A necessary part of the process of transformation is falling from innocence. “Innocent” comes from the Latin “in nocere” meaning “not wounded.” We start innocent, but the killing of our holy innocence (as in Herod’s command to kill the Holy Innocents [Matthew 2:16–18]) is a model for what eventually happens to all of us.
It has to happen for us to grow. We have to lose our innocence, “to leave the garden.” This leaving and returning is the process of transformation.
Jesus used three parables about losing and finding: the lost sheep, the lost coin, and the lost son (Luke 15:4–32). In each case, we have it, we lose it, we rediscover it, and then we celebrate. The celebration only happens after the rediscovery because we do not really “have it” until we have lost it and deliberately and consciously choose it again.
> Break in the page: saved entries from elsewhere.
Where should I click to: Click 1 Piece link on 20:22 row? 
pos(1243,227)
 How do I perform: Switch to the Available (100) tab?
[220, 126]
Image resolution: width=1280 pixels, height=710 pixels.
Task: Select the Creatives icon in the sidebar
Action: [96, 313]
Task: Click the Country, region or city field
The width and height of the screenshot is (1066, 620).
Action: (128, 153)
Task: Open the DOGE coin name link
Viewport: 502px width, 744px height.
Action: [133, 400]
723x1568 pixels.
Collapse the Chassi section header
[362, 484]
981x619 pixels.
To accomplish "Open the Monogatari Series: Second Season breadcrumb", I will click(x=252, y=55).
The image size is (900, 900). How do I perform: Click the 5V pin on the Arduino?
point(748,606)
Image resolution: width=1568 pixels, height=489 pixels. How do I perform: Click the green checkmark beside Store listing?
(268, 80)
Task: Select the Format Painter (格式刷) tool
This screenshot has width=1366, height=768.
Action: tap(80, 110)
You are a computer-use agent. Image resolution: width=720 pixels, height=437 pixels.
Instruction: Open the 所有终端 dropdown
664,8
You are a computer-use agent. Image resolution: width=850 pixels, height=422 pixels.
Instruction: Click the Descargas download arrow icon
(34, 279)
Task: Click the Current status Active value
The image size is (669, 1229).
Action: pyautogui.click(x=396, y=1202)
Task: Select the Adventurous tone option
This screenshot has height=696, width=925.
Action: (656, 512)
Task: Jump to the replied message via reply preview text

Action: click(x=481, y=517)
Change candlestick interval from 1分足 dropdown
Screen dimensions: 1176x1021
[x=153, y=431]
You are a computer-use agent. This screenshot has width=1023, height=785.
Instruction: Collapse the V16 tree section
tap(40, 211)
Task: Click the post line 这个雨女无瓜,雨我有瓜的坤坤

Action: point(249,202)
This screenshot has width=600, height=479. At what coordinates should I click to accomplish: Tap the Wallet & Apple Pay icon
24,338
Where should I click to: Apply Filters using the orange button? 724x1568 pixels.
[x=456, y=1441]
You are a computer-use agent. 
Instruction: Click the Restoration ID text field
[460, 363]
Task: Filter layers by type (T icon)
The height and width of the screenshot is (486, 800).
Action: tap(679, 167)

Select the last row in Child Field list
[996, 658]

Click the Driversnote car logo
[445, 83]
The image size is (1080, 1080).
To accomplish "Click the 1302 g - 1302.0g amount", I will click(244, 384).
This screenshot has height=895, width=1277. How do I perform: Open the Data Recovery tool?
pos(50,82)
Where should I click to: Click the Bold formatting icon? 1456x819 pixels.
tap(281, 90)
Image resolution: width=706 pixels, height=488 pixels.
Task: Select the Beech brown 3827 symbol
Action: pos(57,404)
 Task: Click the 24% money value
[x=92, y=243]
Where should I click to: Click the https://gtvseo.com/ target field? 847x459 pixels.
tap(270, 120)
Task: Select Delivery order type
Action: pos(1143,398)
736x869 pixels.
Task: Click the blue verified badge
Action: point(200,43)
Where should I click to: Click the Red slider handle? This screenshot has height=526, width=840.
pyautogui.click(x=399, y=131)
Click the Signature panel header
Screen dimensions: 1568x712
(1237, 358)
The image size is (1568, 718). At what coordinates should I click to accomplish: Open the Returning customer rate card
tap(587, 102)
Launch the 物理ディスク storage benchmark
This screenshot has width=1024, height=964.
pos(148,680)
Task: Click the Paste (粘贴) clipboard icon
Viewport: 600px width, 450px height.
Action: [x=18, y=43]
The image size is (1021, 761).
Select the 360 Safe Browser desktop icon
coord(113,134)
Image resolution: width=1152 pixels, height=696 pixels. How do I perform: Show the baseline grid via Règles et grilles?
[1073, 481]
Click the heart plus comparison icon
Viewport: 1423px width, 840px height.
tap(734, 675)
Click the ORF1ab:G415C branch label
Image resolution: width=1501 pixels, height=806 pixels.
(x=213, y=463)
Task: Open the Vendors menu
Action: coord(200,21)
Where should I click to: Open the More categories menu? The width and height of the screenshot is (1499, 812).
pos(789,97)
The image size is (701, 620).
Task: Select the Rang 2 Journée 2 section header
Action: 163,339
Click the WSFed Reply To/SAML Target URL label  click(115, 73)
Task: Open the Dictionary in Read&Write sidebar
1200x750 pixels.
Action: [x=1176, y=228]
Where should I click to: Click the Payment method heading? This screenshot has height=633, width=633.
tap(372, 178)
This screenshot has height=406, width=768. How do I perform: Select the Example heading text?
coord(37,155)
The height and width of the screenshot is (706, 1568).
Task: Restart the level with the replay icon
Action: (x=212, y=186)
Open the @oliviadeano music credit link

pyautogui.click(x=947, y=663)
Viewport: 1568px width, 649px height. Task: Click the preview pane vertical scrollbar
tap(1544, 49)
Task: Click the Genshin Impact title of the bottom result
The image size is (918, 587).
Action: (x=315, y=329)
Faith is trusting that a union exists between God and us. Contemplation is to experience this union. The path of fall and return is how we experience this union as pure grace and free gift.
There is a necessary movement between the two ends of divinity and humanity, between our core and the core of God. The only real sin is to doubt, deny, or fail to experience this foundational connection.
1 Peter 2:9 “For you are a chosen people. You are royal priests, a holy nation, God’s very own possession. As a result, you can show others the goodness of God, for he called you out of the darkness into his wonderful light.”